Le plus grand constructeur automobile européen, l'allemand Volkswagen, a défendu mardi son bilan devant des actionnaires sourcilleux sur ses performances et cherché à rassurer après le bras de fer au sommet ayant conduit au récent départ du patriarche, Ferdinand Piëch. A défaut de la présider comme à l'accoutumée, M. Piëch a été évoqué à de nombreuses reprises lors de l'assemblée générale annuelle du groupe, qui a rassemblé quelque 3 000 actionnaires dans le centre des expositions de Hanovre (nord).
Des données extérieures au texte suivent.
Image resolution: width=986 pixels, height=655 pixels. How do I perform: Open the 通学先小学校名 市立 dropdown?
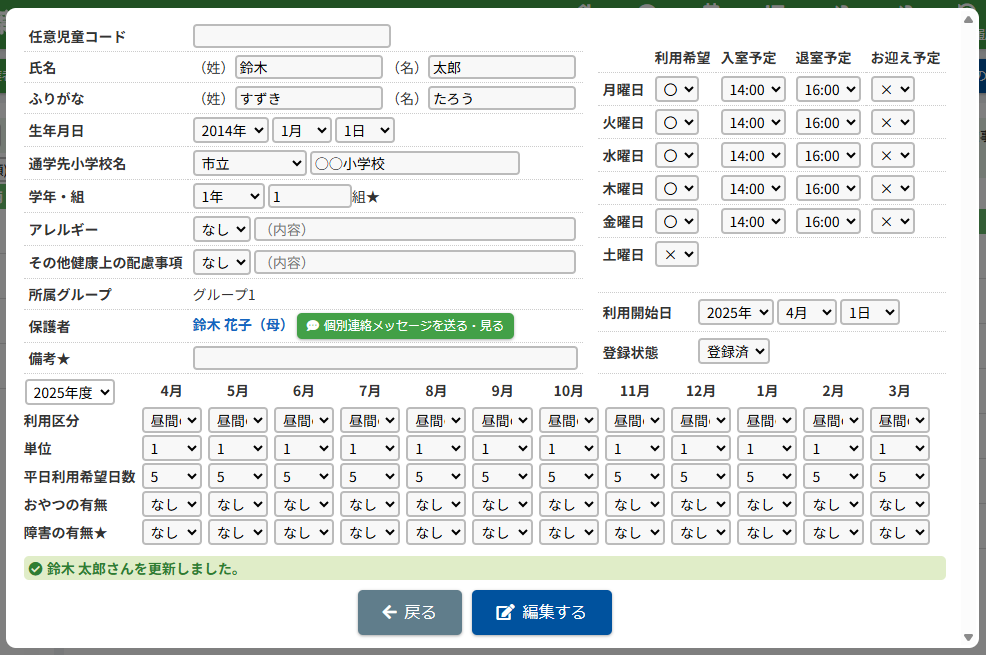(x=249, y=163)
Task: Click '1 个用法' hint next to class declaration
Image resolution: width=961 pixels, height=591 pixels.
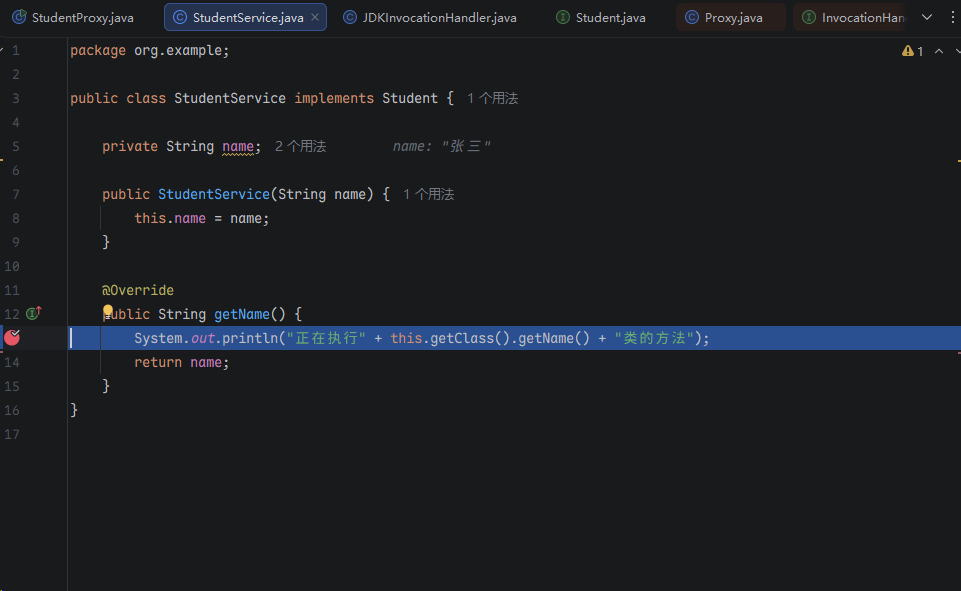Action: (492, 98)
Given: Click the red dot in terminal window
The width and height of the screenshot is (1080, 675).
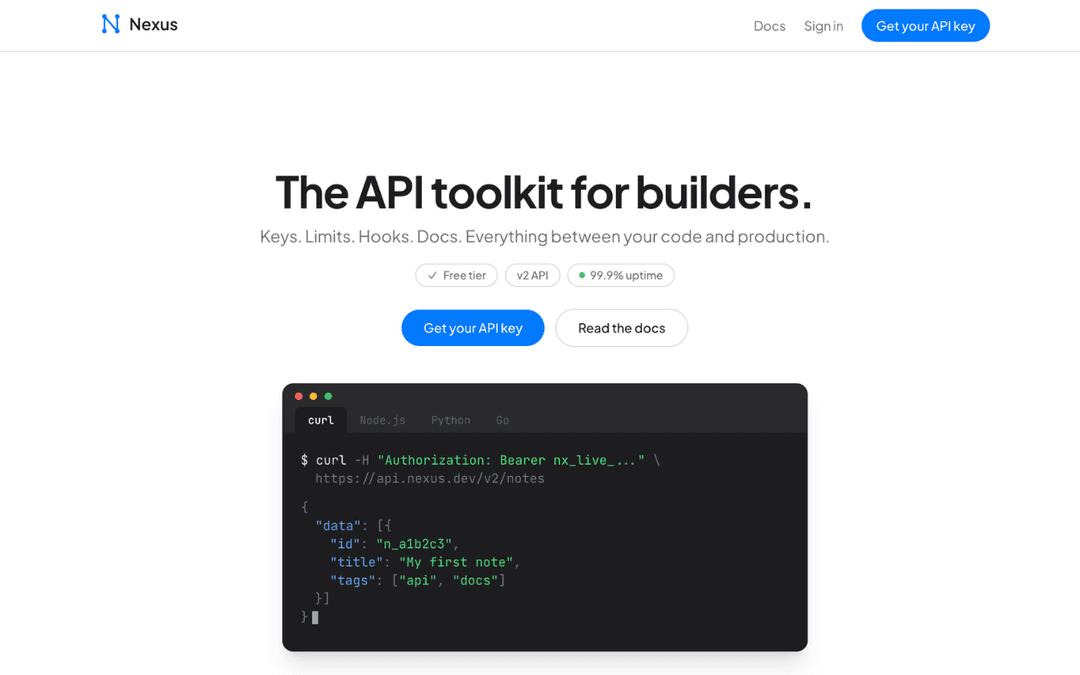Looking at the screenshot, I should [299, 396].
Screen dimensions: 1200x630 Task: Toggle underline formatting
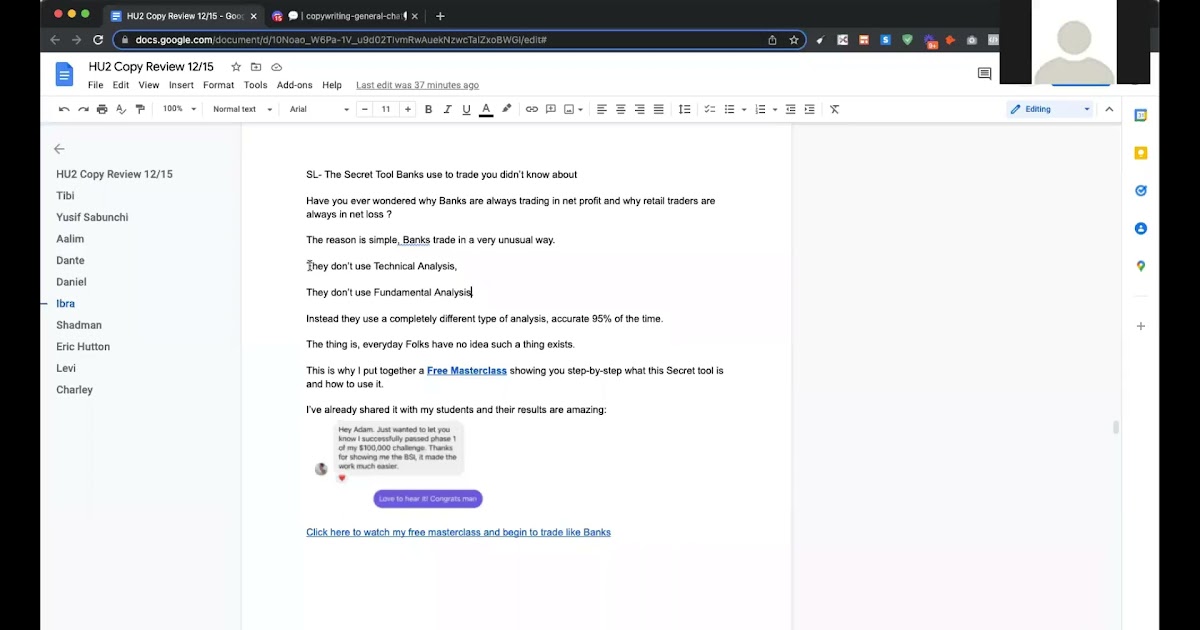[466, 109]
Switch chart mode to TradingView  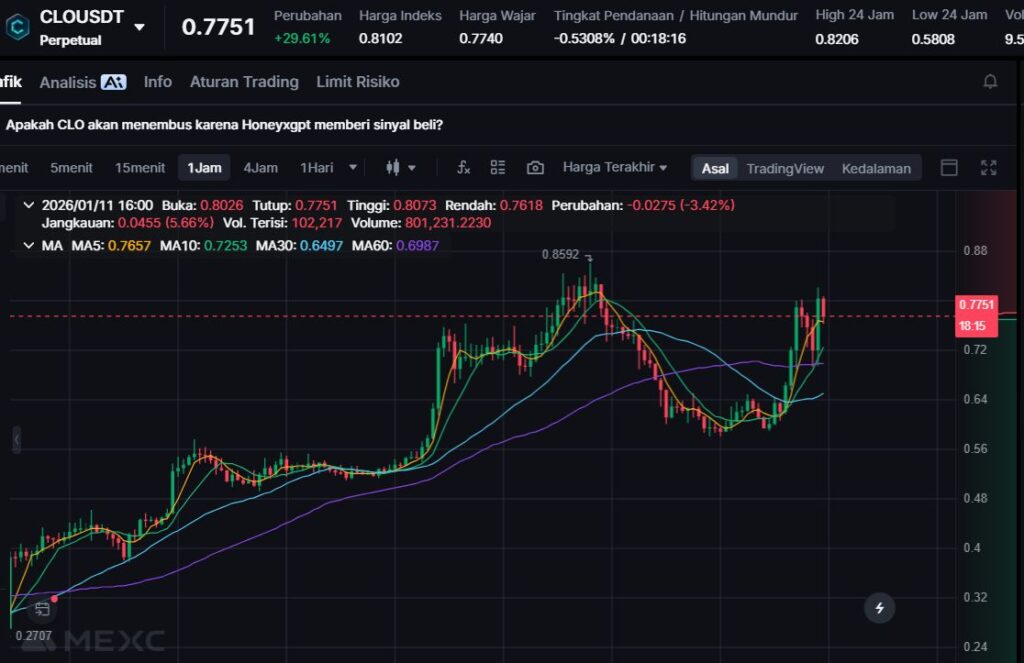[x=785, y=168]
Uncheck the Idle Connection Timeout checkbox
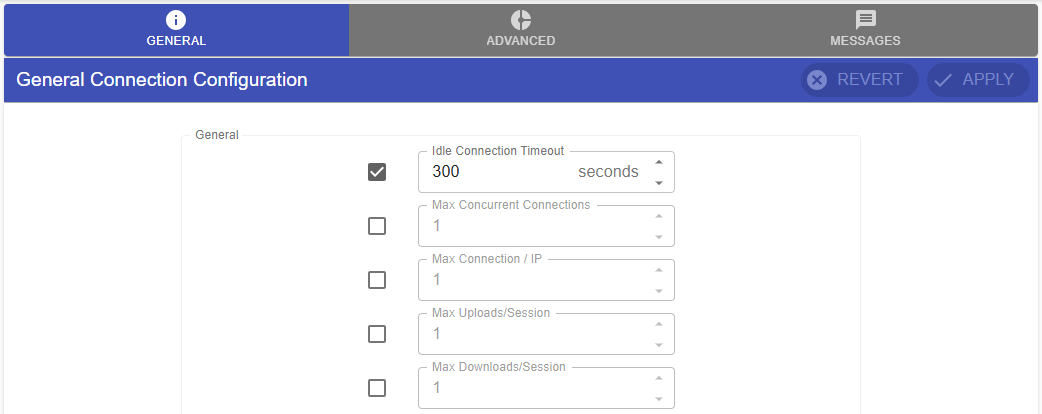This screenshot has width=1042, height=414. (x=377, y=172)
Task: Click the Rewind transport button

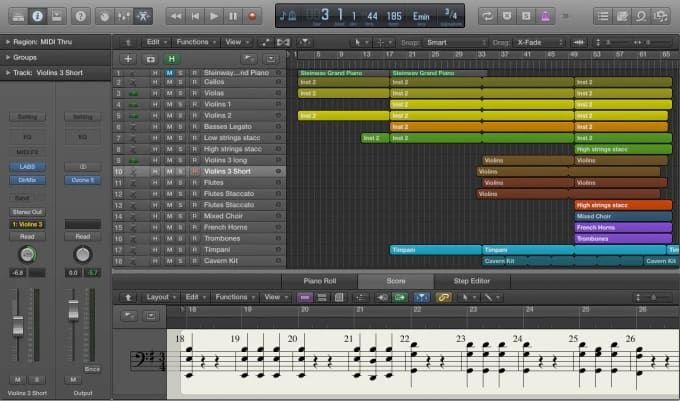Action: coord(176,16)
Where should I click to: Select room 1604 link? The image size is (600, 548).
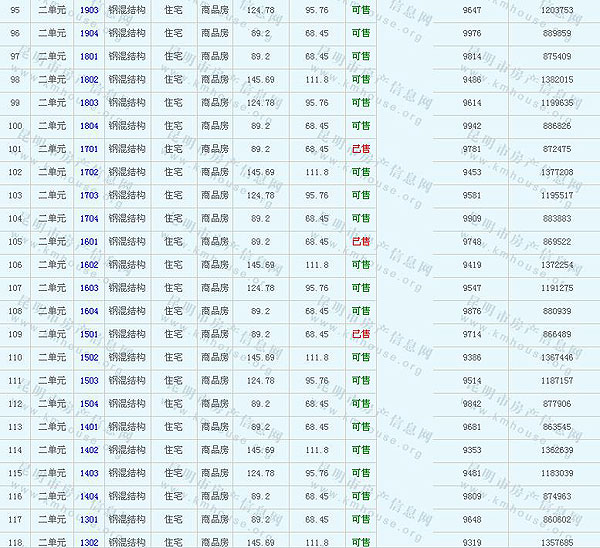(x=88, y=311)
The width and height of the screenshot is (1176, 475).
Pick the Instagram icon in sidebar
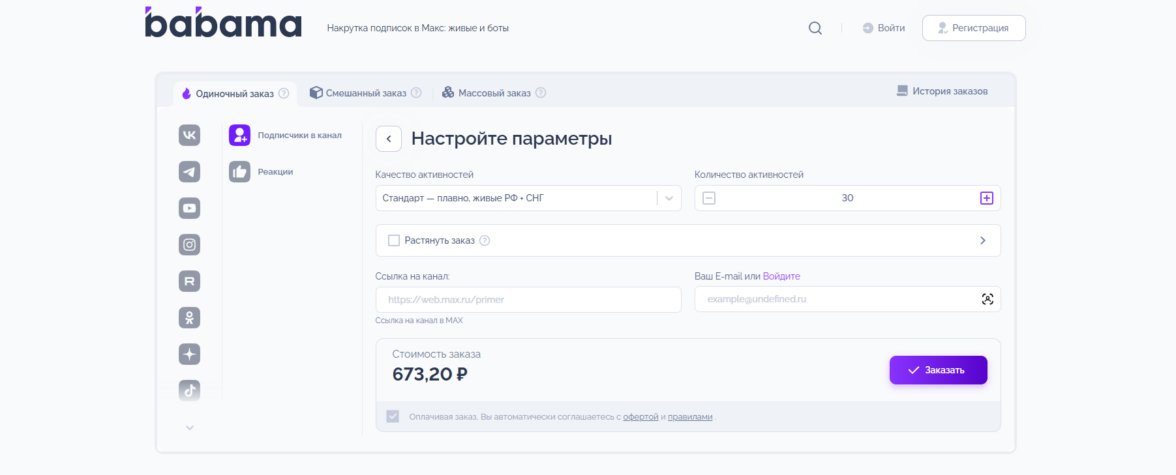(189, 244)
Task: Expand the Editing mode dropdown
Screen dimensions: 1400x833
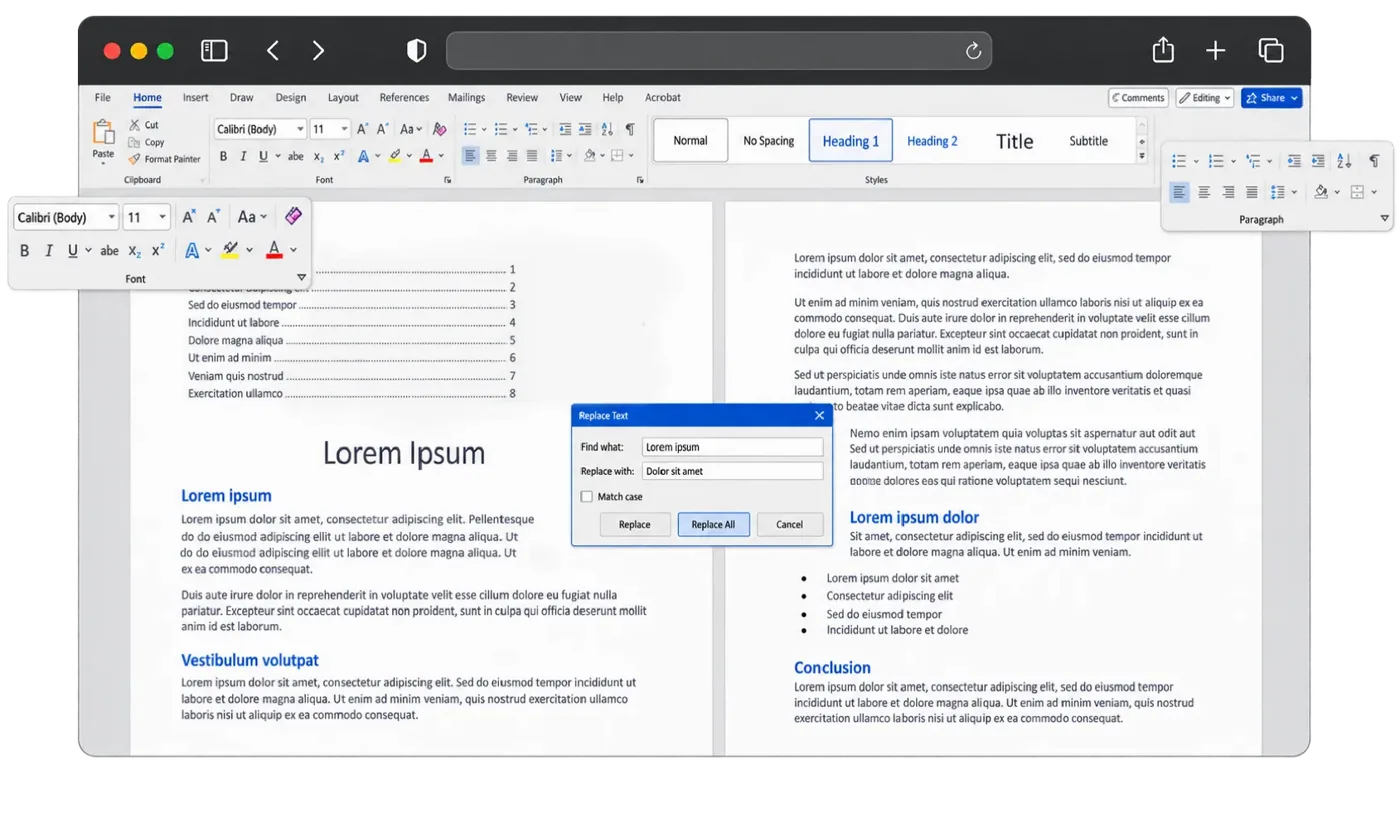Action: [x=1204, y=98]
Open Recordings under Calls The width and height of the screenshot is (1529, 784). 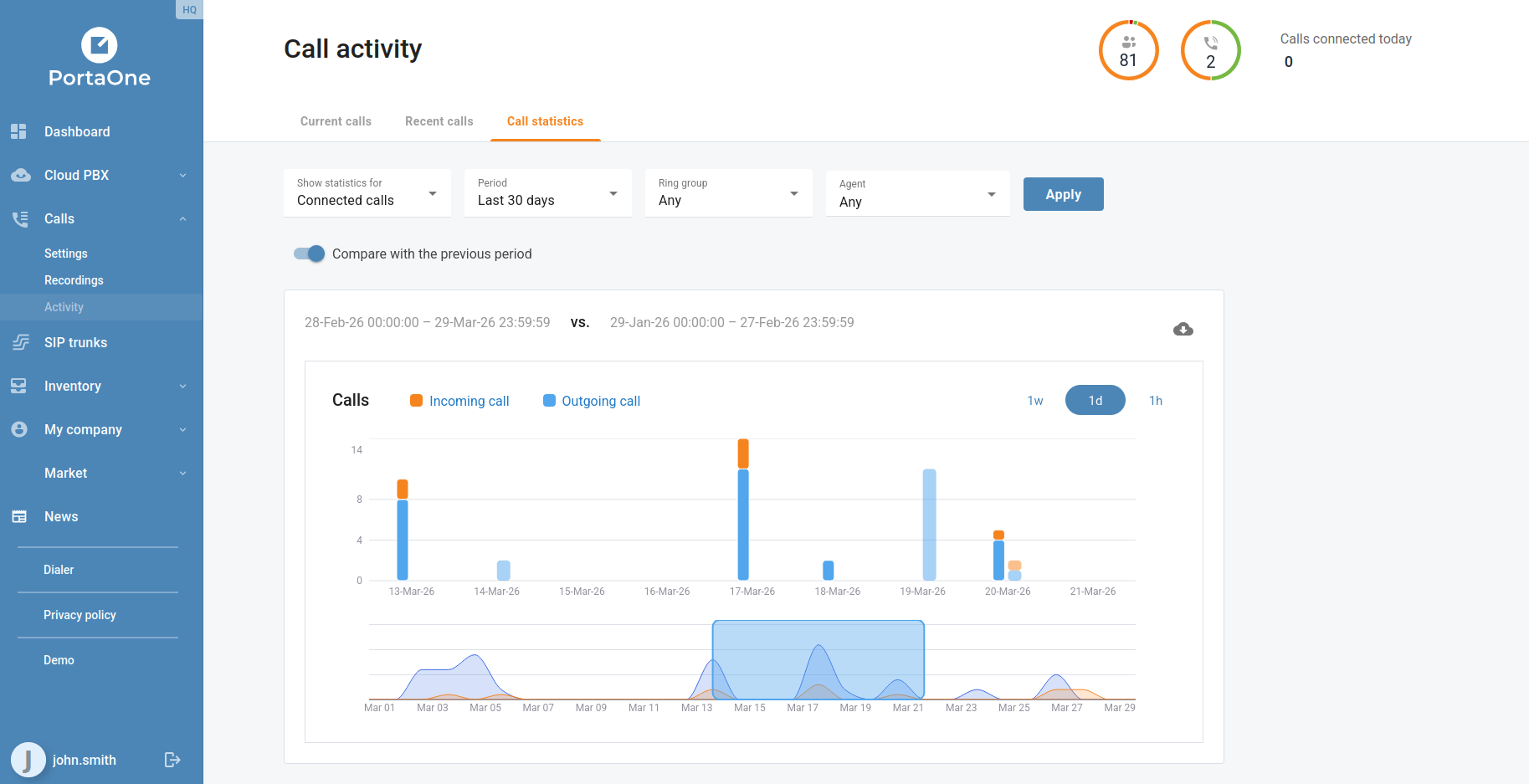point(74,280)
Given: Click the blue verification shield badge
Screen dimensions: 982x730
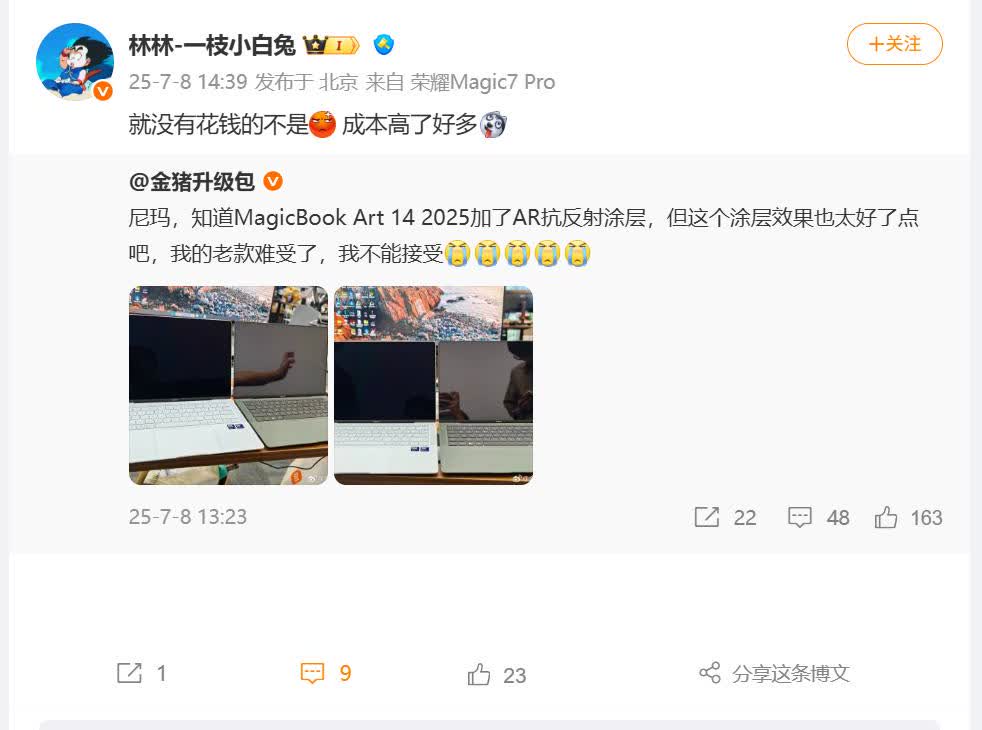Looking at the screenshot, I should [x=384, y=44].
Dès le début de son discours, le patron, Martin Winterkorn, a remercié au nom des 600 000 salariés et à titre personnel celui qui fut président du directoire puis du conseil de surveillance de Volkswagen. "Ferdinand Piëch a laissé son empreinte sur l'industrie automobile de ces 50 dernières années comme personne d'autre, en tant qu'entrepreneur, en tant qu'ingénieur, en tant que visionnaire courageux", a-t-il salué sous les applaudissements nourris de l'audience.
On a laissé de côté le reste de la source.